_Required work_
Which lines run from the one containing "You are a computer-use" through the end of the data? Write them out exactly, with the pictures left out.

_Data for the task_
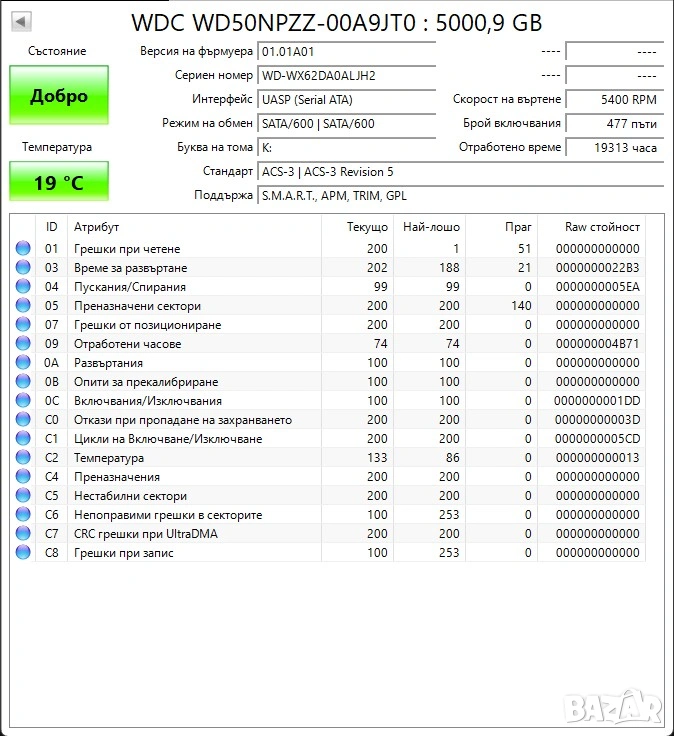Click status orb for Грешки при запис
The width and height of the screenshot is (674, 736).
click(x=23, y=553)
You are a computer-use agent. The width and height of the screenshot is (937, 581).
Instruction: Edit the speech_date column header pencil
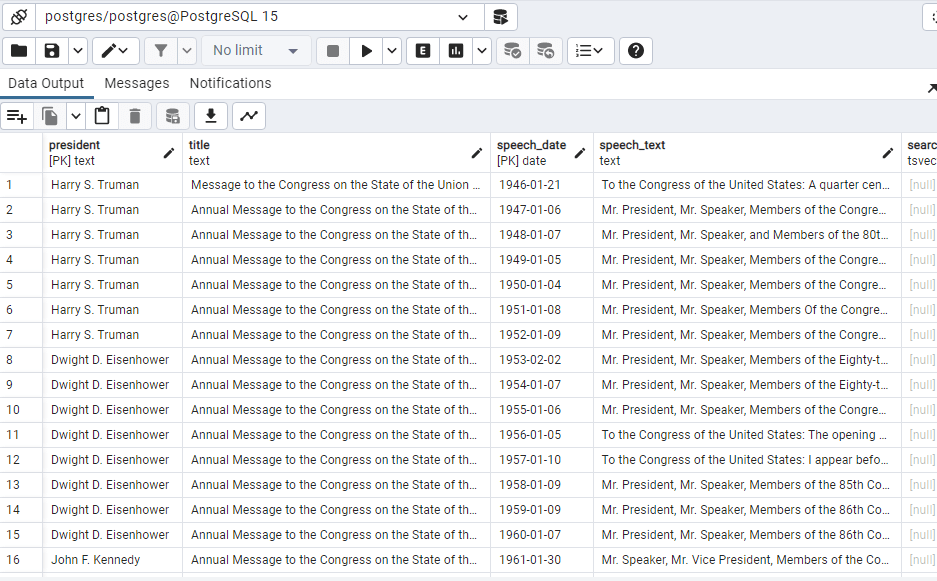580,153
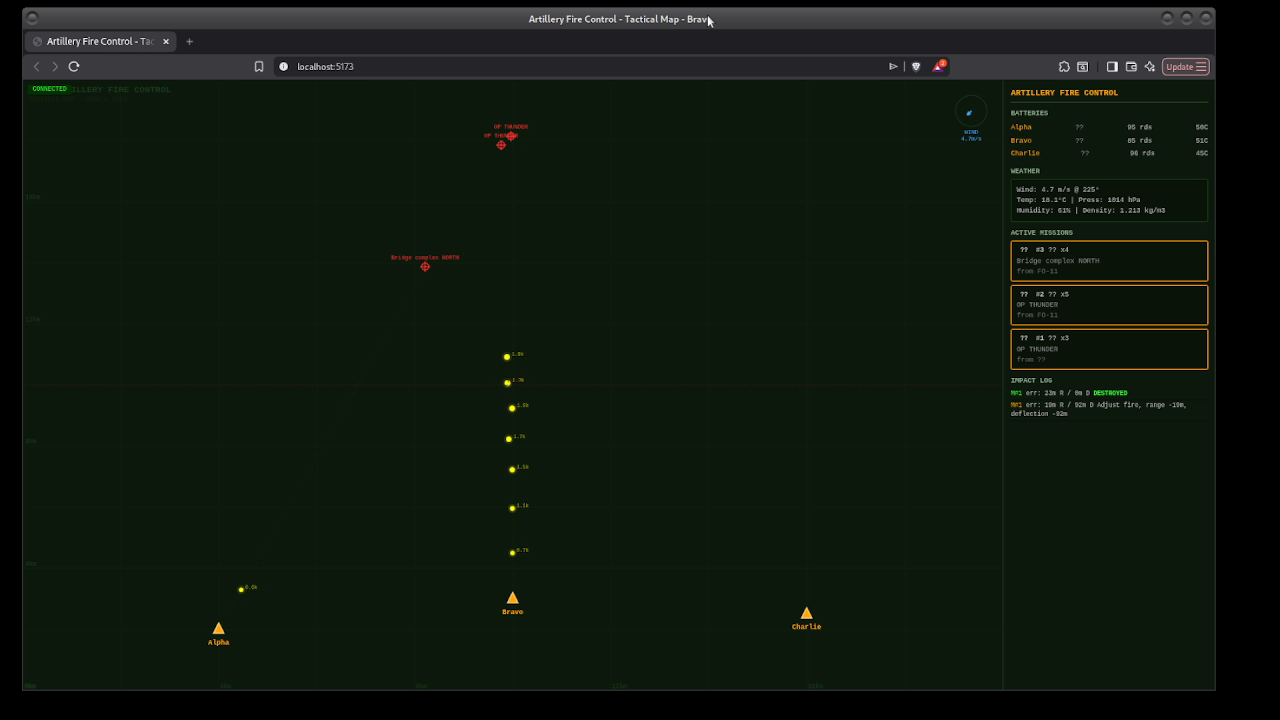Click the Bridge complex NORTH target marker
This screenshot has height=720, width=1280.
point(424,266)
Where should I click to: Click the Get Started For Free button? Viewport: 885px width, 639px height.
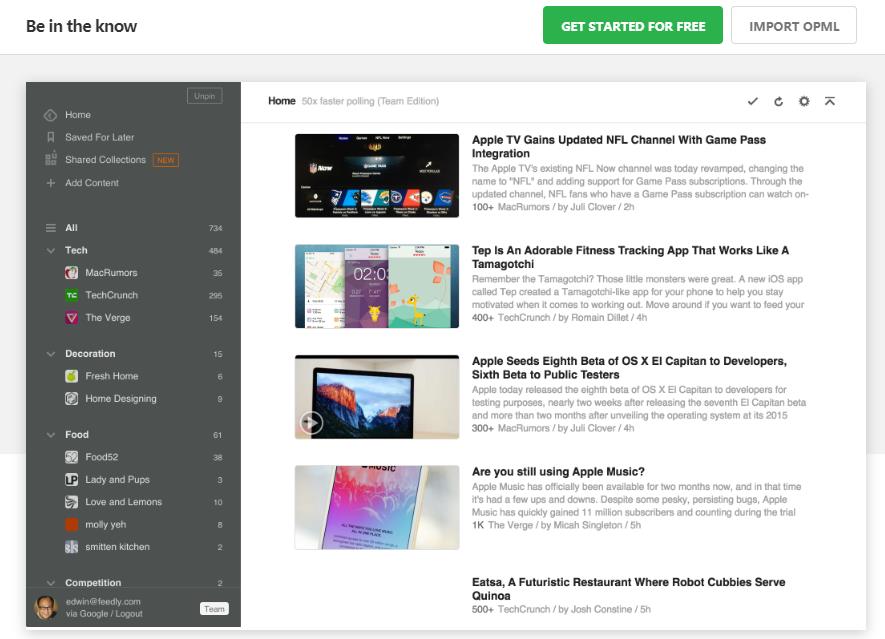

_Response to the exercise_
You are a computer-use agent. The width and height of the screenshot is (937, 581).
Instruction: Edit the speech_date column header pencil
580,153
Click the Bridge complex NORTH target marker
This screenshot has height=720, width=1280.
point(424,266)
Where should I click to: Click the Get Started For Free button? Viewport: 885px width, 639px height.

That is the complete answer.